The first two chapters consist of an examination of the history and current state of textual criticism as it affects the editor of medieval German literature. The examination, which attempts to classify the various trends in textual criticism, is completed with the suggestion that a compromise method of editing texts is to be preferred. This compromise consists in the use of a "codex optimus" as copy-text, where the "codex optimus" is chosen by objective means. The stemmatic method of recension to an archetype is rejected.
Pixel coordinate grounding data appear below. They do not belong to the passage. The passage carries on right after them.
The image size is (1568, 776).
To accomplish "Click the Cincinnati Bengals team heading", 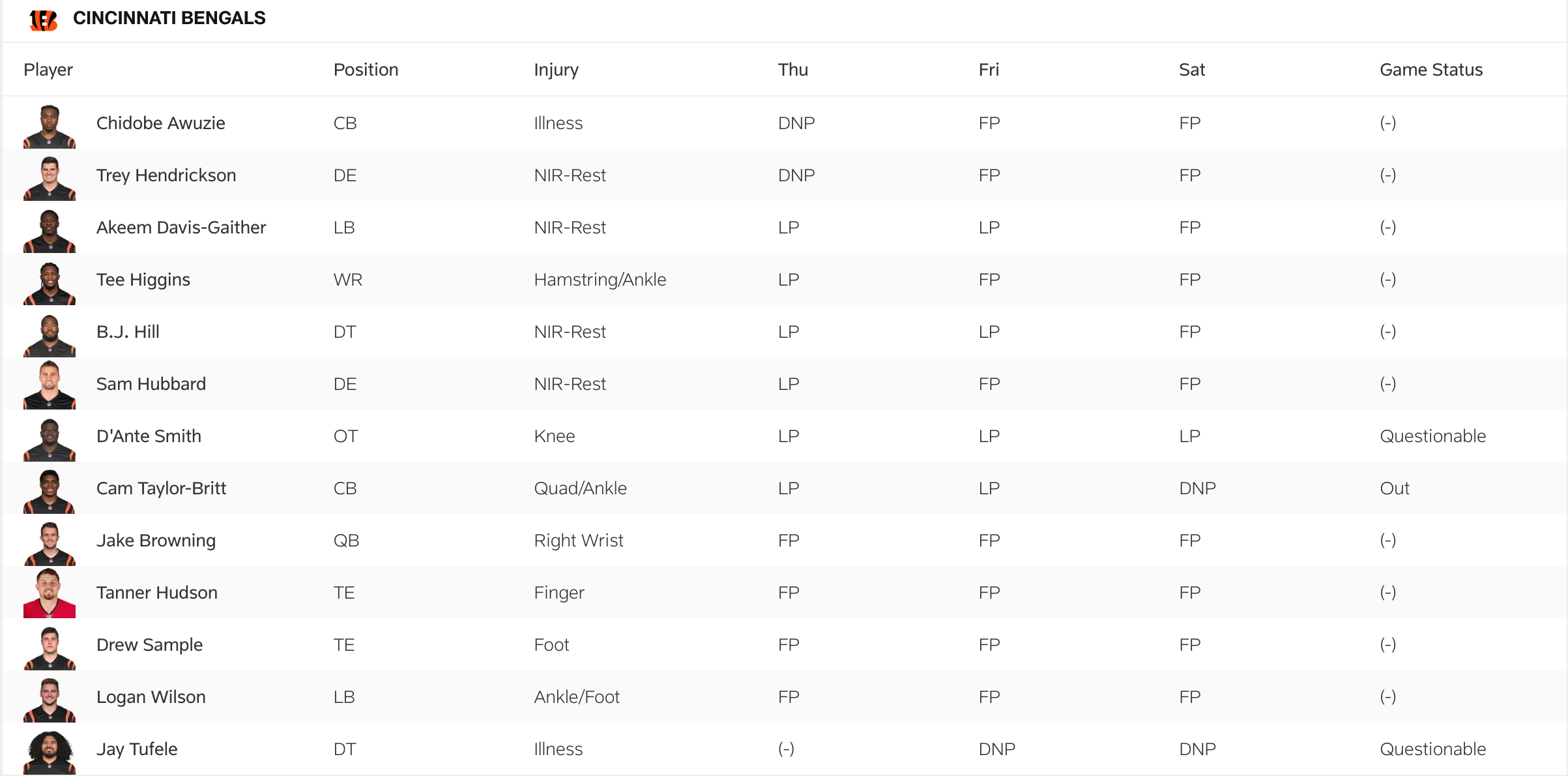I will tap(169, 18).
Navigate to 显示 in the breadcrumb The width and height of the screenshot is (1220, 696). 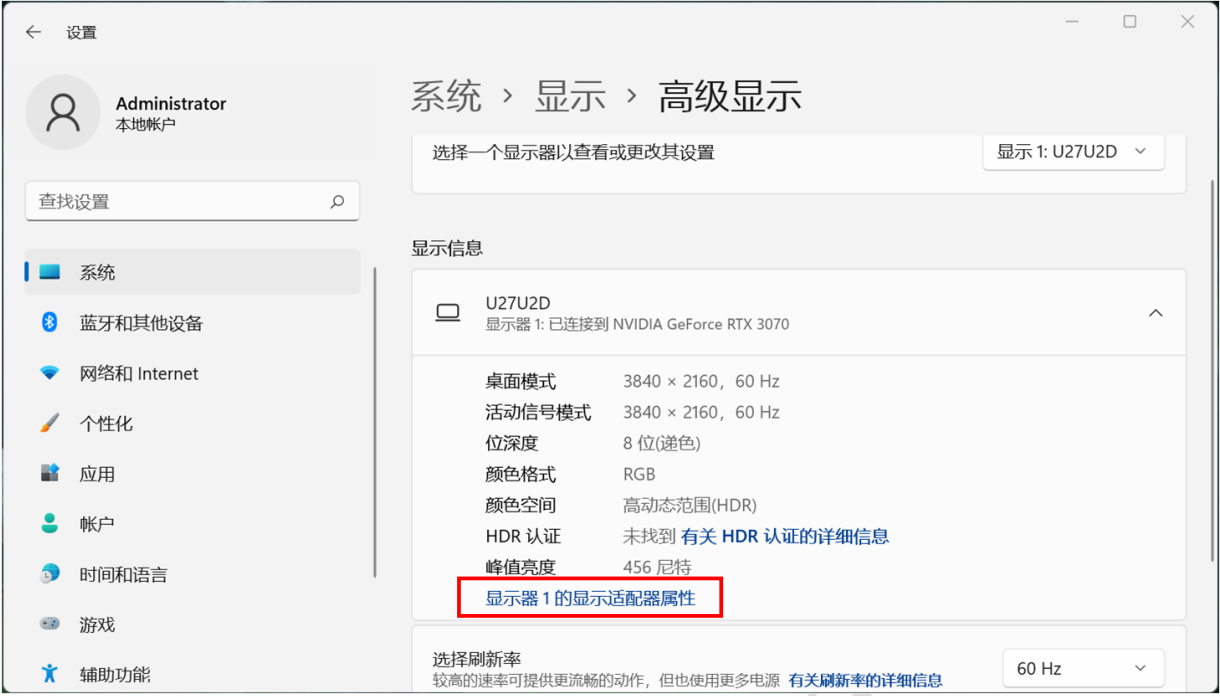coord(570,97)
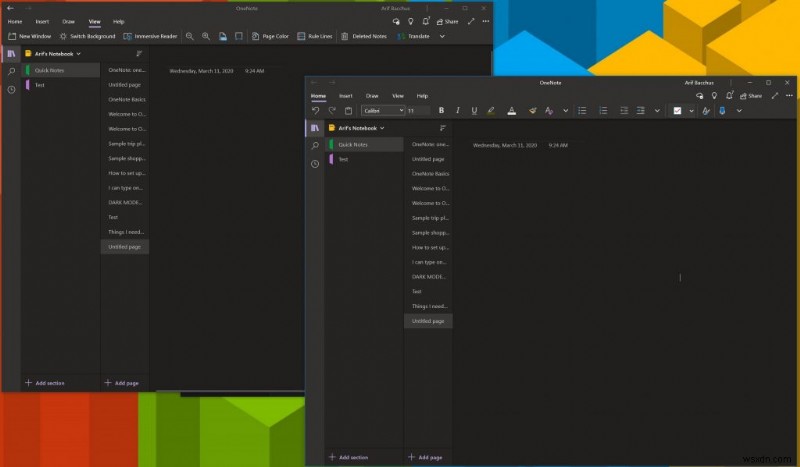
Task: Select the bulleted list icon
Action: tap(582, 110)
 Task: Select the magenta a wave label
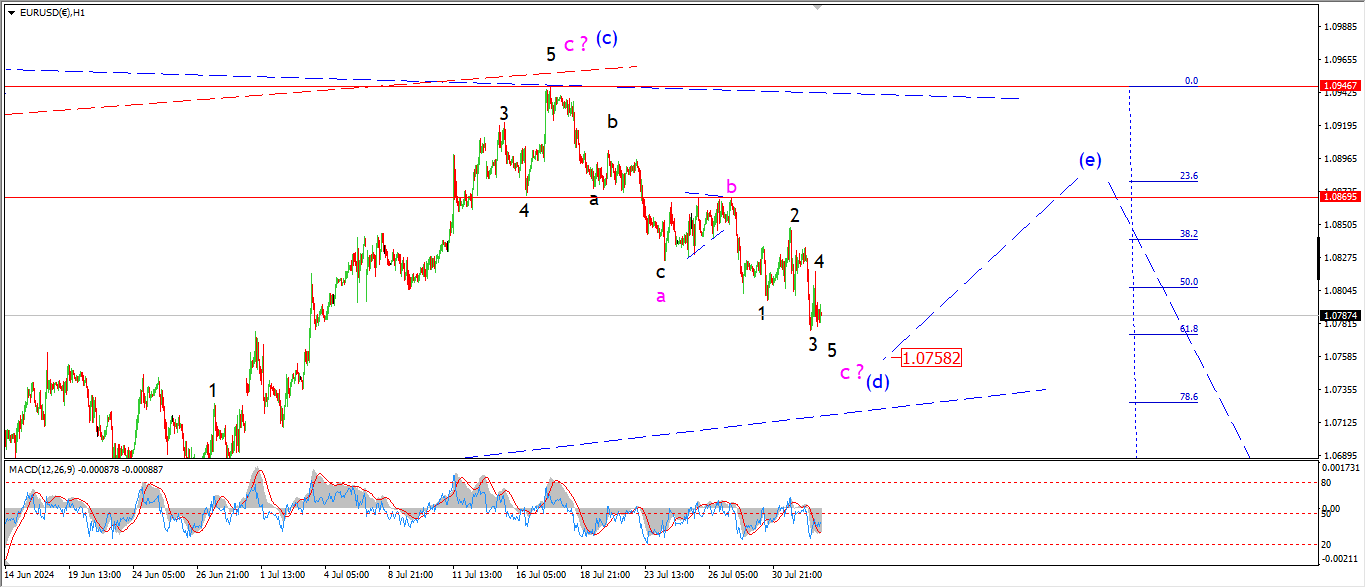660,296
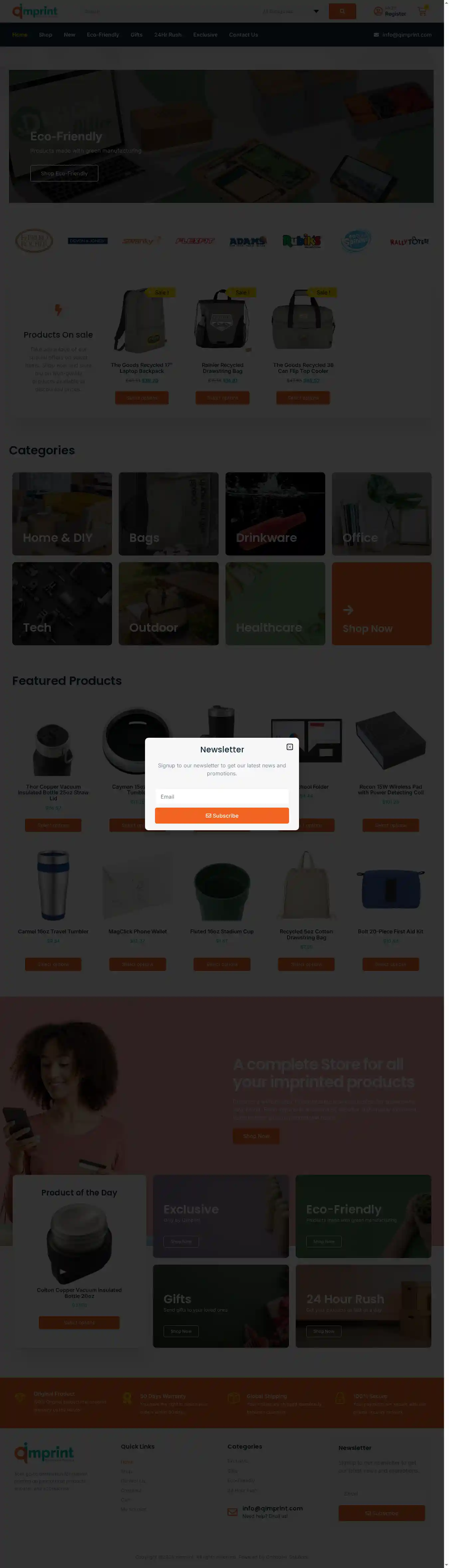Click Shop Eco-Friendly banner button
Screen dimensions: 449x1568
(64, 174)
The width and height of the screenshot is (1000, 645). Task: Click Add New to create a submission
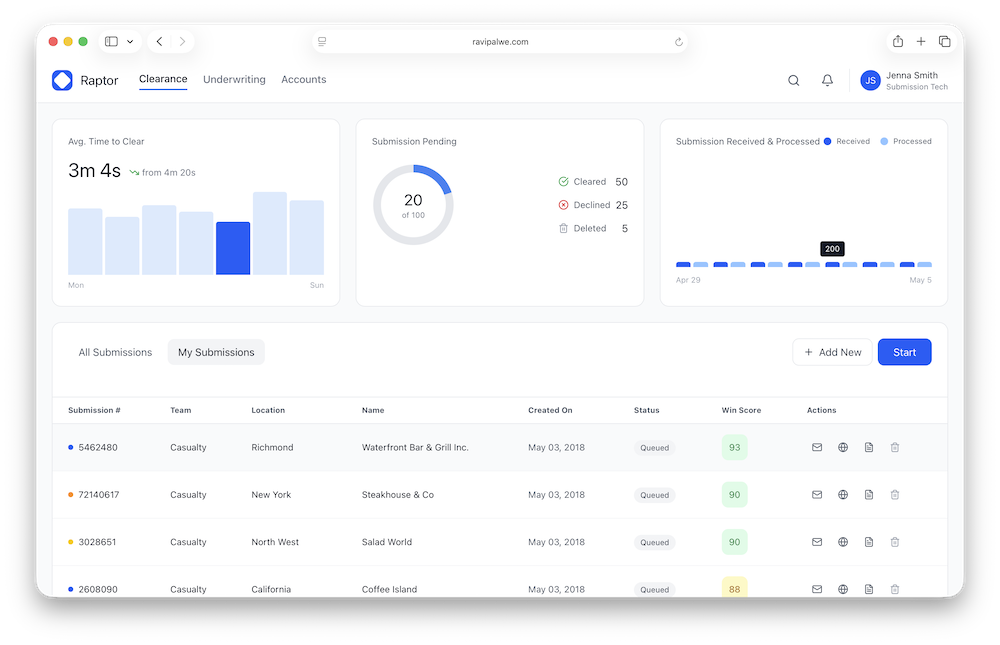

The next two chapters deal with the development of the compromise method and its application to the Tristan manuscript tradition (the Tristan of Gottfried von Straβburg). A hypothetical model of the manuscript tradition is set up, against which, by means of the use of probability theory, the actual tradition may be measured. Some of the tedious but essential sorting of data is done by computer and a programme for this work is included as an Appendix.
The method is applied to lines 10610-10772 and 11429-11592 of the Tristan text: those lines which are covered by the Berlin fragment m (ms. germ.fol.923, Nr.4 [Oberlinsches Bruchstück]). A collation of the ten complete extant witnesses and the fragment m is undertaken from photographs of the manuscripts. The data are analysed and a "codex optimus" chosen. This is found to be the Heidelberg manuscript H (Cod.pal.germ.360). The fragment m is found to be a reliable and valuable witness to the Tristan manuscript tradition.
The final chapter of the thesis outlines the conclusions reached as regards the Tristan manuscript tradition in particular, and the need for more objective and empirically verifiable text-critical methods in general.
Included in the appendices are photographs of the fragment m.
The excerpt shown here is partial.